Wine trailblazer: Attie Louw

Thursday, 18 February, 2021
Wines of South Africa, Malu Lambert
Attie Louw is as refreshing as one of his chenin blancs; humble and down-to-earth, he emanates kindness like a second skin.

There’s no chip on this shoulder, no point to prove – he’s simply passionate about family and about chenin blanc. He’s the winemaker (slash marketer) for Opstal Estate, located up on a ridge in the Slanghoek Valley (a sub-region of the Breedekloof).

Opstal is his ancestral home; his family have been here for seven generations, the farm goes to 1847, as does the homestead where he resides with his young family. Once largely an area known for its wine co-op, where local growers would send their grapes; it was 4th generation Carl Everson who changed track and decided to make his own wine instead, setting in motion a single-mindedness inherited by his descendants.

An impossibly beautiful place, the Breede River Valley could be the stony stage for the likes of King Arthur or Lord of the Rings – an epic come to life. It has a long, wide valley, scooped out between staggering rocky mountains, strung with waterfalls in the summer, capped with snow in the winter. The Breede River and its tributaries are responsible for its agricultural success, a lifeblood pumping through its sedimentary veins for time immemorial.
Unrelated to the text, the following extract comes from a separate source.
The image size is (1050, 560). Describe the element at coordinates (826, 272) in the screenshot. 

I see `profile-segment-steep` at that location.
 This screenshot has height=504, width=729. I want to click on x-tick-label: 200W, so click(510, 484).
The first time I met Attie was in the tasting room at Opstal, over a decade ago. He lit up my imagination with legends from the area, the most famous of which is how the Slanghoek (snake corner) got its name. The San people, who inhabited this terrain over ten thousand years ago, were said to have been terrified of a snake with an emerald on its head, whose dominion was the wetlands of the river.